[Exercise aim]
Where does the word "refresh" appear in the entries below? Copy each line that holds it.

[Data shown]
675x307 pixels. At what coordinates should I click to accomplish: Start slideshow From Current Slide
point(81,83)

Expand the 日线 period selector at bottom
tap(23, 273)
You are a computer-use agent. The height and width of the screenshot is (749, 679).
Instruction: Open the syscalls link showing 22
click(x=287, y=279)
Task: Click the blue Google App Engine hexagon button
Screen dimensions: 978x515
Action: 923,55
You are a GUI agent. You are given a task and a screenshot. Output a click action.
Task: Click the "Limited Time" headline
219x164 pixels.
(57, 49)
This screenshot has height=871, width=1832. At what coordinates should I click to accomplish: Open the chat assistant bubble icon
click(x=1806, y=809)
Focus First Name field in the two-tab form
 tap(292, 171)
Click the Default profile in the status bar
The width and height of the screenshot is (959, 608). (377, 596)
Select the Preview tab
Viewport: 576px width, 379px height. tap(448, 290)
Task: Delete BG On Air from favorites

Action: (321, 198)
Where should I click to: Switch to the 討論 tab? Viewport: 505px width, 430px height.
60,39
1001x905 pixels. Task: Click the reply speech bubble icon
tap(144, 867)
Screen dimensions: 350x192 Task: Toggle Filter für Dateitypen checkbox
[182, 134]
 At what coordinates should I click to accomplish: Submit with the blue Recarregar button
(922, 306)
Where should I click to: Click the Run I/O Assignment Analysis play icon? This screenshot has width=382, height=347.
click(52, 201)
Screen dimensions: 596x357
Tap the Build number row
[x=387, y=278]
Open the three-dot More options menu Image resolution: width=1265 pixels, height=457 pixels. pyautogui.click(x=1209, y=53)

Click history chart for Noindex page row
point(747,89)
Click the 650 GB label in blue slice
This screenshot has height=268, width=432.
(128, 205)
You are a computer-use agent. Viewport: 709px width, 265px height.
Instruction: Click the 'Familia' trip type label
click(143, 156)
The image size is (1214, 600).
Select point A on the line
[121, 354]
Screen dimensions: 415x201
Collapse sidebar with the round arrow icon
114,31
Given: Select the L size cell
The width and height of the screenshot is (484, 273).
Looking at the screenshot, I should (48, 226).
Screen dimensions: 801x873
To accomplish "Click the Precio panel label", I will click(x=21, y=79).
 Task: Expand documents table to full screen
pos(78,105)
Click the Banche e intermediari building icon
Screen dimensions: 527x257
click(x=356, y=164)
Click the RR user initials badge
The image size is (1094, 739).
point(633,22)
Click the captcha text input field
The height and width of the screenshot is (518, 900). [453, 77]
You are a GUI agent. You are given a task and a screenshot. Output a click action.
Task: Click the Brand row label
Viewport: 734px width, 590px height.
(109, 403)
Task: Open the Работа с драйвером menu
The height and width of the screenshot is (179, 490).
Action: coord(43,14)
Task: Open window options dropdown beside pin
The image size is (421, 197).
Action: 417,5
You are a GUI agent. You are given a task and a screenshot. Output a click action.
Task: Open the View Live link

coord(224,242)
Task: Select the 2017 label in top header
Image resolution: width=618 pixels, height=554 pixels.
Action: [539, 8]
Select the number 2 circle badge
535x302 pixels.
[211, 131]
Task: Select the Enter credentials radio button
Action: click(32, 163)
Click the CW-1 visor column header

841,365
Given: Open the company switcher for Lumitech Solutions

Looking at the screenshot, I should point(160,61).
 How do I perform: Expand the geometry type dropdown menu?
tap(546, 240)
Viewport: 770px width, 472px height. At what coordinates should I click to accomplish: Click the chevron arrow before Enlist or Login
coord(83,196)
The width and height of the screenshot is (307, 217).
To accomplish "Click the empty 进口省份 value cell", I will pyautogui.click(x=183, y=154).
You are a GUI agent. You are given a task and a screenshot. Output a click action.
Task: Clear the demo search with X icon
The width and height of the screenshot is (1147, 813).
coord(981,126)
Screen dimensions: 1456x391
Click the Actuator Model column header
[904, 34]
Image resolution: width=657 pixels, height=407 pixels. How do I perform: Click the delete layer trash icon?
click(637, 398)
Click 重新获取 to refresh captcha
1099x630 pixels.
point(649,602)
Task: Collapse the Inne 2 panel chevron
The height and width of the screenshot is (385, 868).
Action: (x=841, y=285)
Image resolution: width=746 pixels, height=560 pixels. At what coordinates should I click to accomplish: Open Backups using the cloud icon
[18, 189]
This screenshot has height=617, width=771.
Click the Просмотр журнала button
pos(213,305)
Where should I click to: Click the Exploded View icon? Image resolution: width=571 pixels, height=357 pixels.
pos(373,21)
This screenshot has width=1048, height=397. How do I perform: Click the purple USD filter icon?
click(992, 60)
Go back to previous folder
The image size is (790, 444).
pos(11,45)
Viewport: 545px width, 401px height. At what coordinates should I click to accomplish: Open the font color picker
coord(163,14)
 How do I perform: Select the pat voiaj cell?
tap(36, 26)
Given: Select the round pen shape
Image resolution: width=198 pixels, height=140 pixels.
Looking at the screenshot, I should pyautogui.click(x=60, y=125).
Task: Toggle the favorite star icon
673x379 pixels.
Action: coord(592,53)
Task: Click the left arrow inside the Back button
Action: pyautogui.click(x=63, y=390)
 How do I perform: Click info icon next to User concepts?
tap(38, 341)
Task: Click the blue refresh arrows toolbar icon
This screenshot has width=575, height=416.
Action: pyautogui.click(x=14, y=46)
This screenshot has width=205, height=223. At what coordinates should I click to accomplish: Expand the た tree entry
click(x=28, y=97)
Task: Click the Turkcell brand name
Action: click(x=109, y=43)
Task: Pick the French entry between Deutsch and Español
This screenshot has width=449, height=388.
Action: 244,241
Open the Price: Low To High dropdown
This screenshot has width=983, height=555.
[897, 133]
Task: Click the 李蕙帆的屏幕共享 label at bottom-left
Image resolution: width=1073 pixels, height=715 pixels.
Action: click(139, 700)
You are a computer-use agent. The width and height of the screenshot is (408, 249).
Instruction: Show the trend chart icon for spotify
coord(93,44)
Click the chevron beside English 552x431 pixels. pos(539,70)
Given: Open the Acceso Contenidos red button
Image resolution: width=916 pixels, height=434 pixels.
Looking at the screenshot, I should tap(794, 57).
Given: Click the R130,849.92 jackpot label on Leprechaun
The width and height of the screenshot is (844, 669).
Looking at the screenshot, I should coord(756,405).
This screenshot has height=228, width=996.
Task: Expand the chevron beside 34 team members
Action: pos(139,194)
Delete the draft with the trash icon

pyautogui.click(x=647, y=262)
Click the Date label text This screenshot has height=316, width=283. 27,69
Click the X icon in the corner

[Finished task]
Click 重新获取 to refresh captcha
Task: Click the blue refresh arrows toolbar icon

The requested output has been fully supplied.